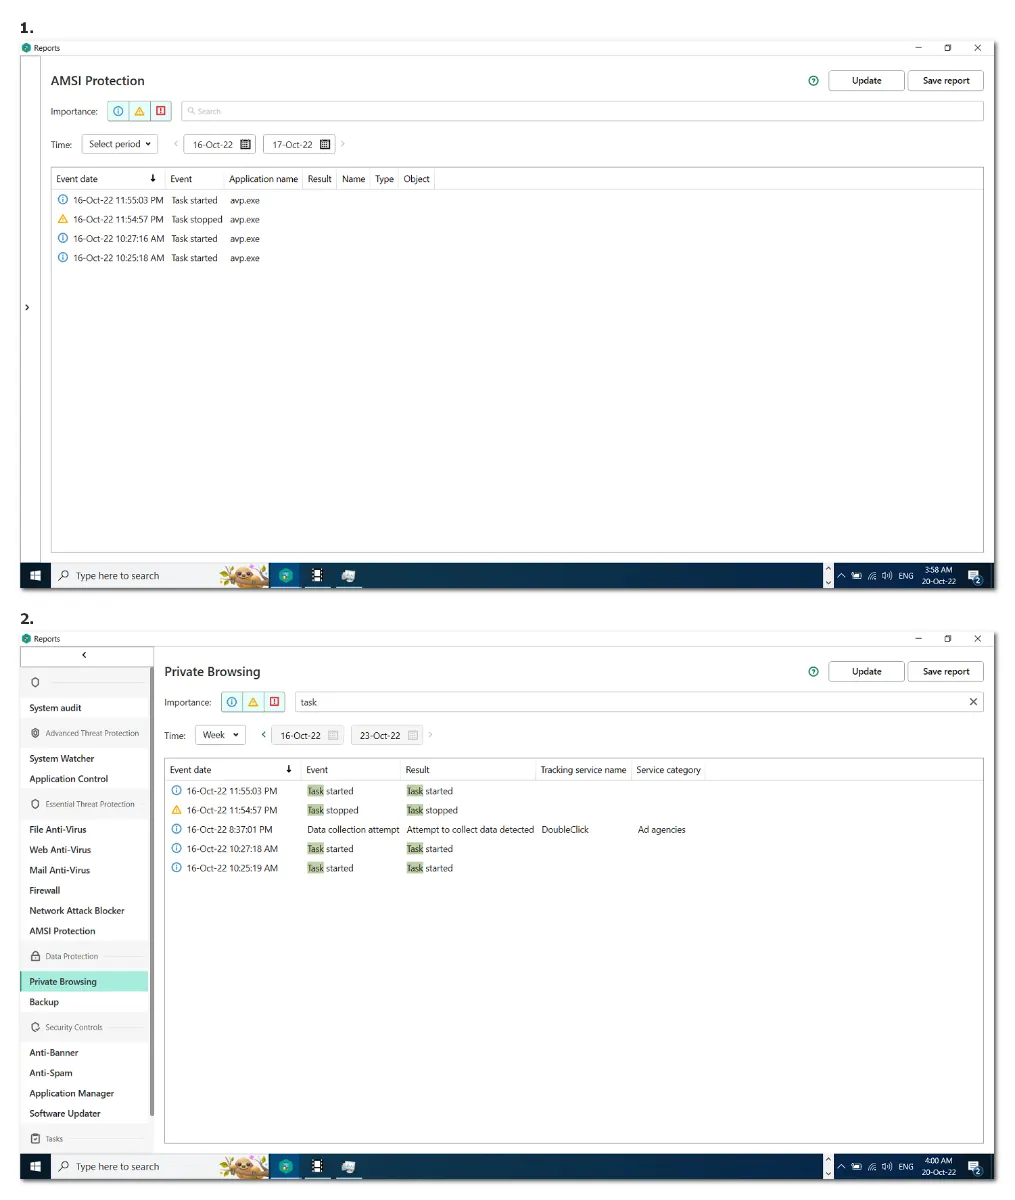Select Anti-Banner from the sidebar list
The width and height of the screenshot is (1015, 1200).
point(54,1053)
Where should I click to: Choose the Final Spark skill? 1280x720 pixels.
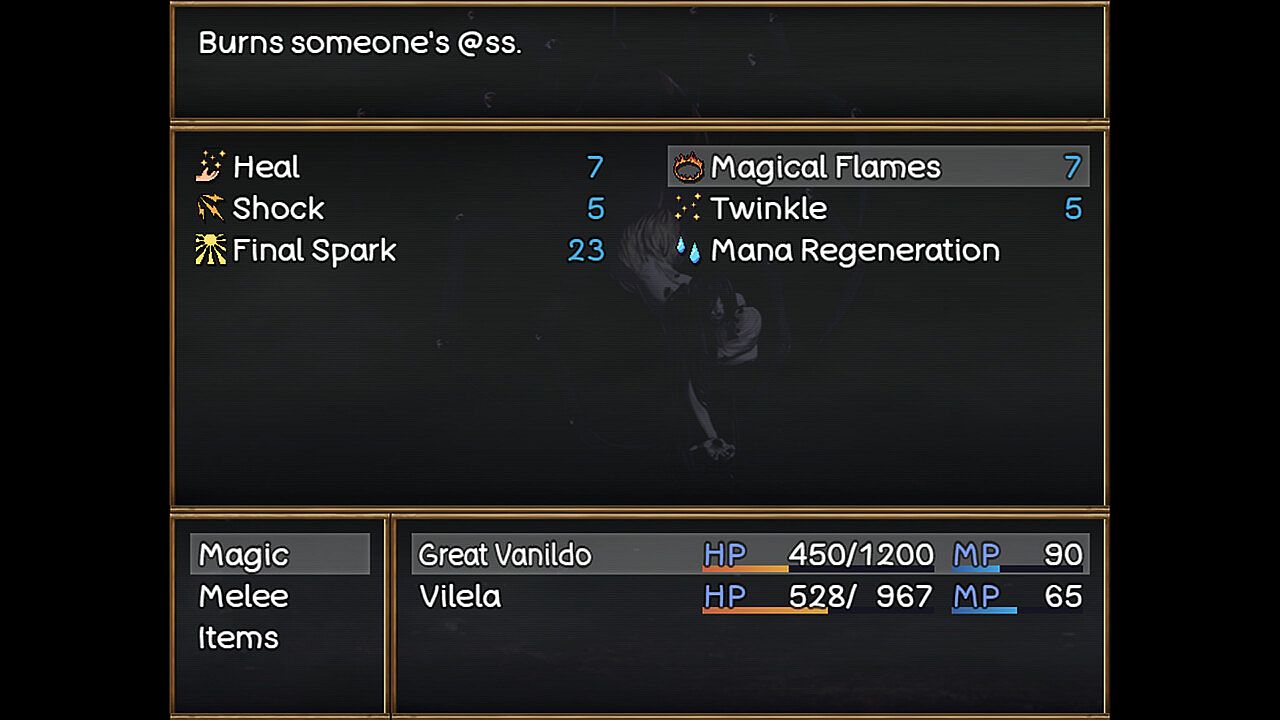click(315, 250)
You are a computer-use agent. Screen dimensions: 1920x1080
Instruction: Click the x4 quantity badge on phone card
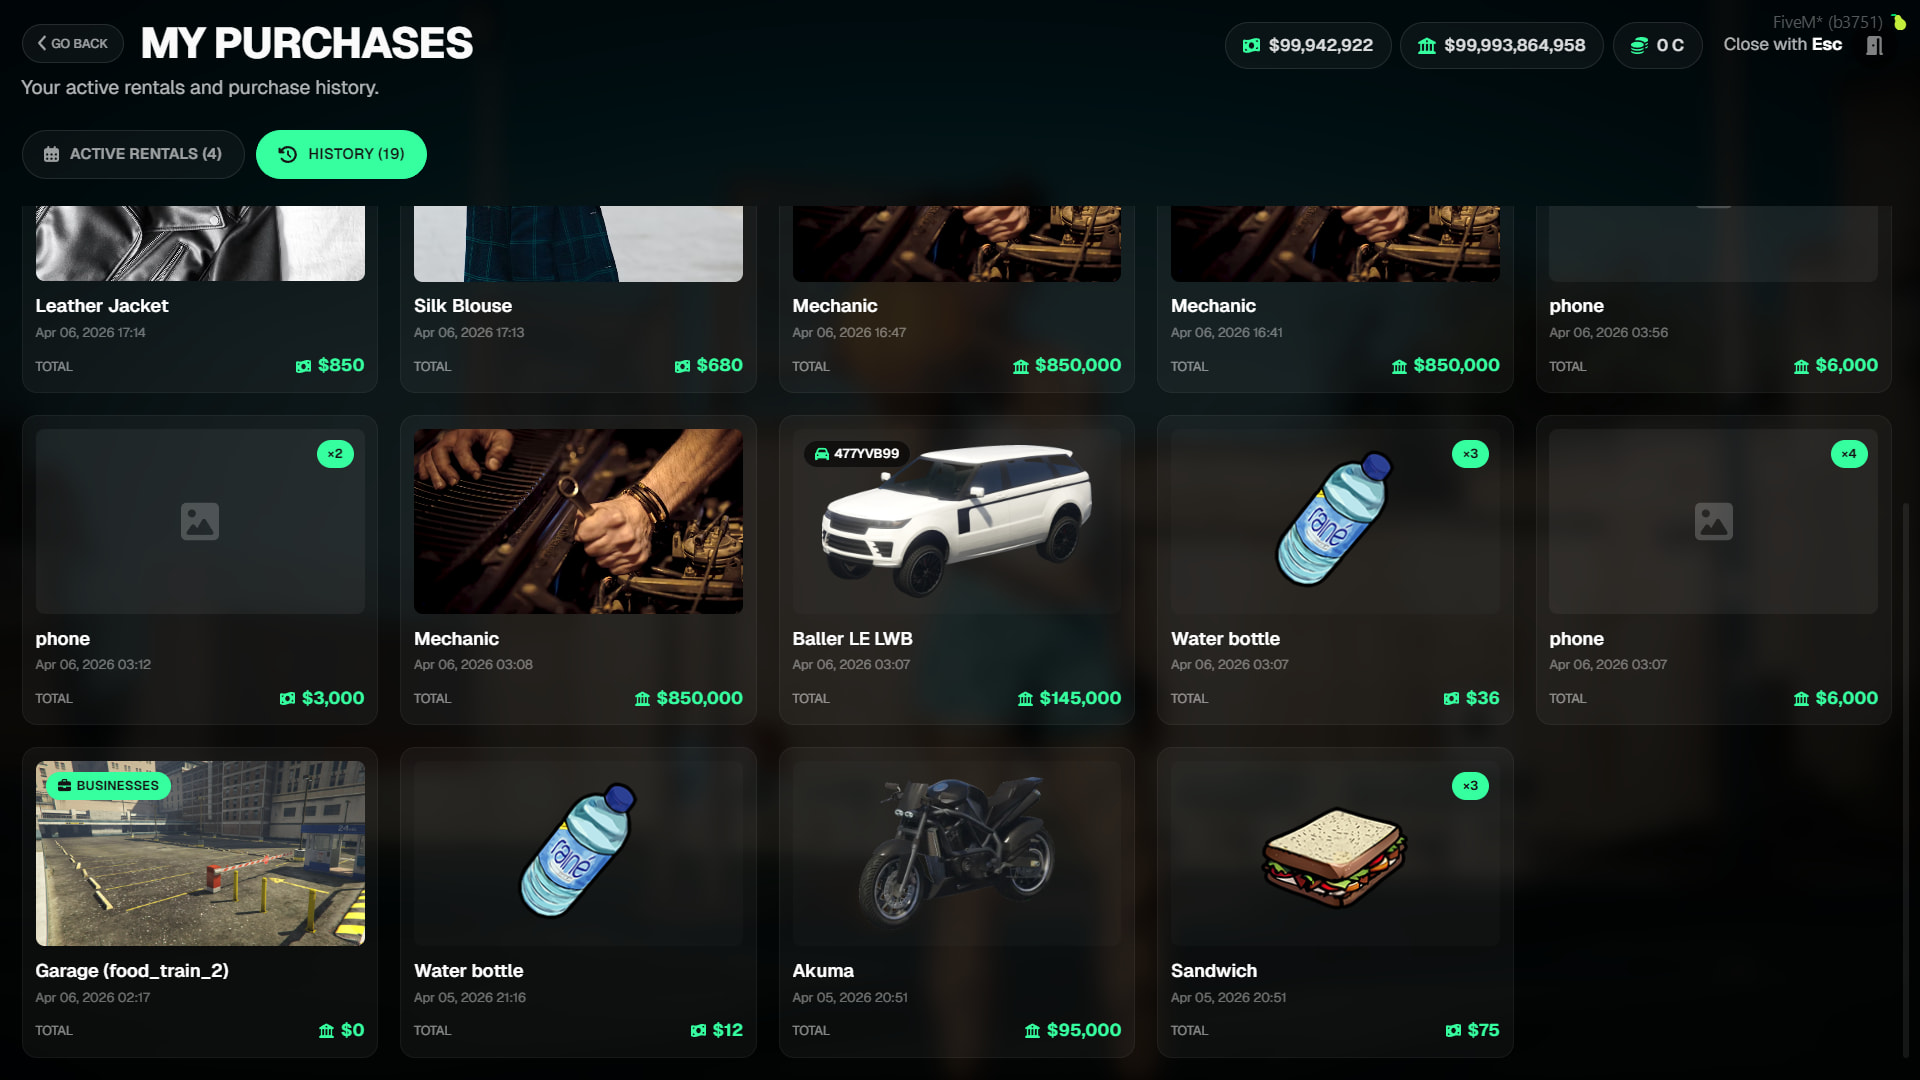tap(1849, 453)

:: Activity ::
What the answer needs is every line from the one containing "Instruction: Click the" through the final line of the data above, copied exactly, without pictures.

:: Answer section ::
Instruction: Click the x4 quantity badge on phone card
tap(1849, 453)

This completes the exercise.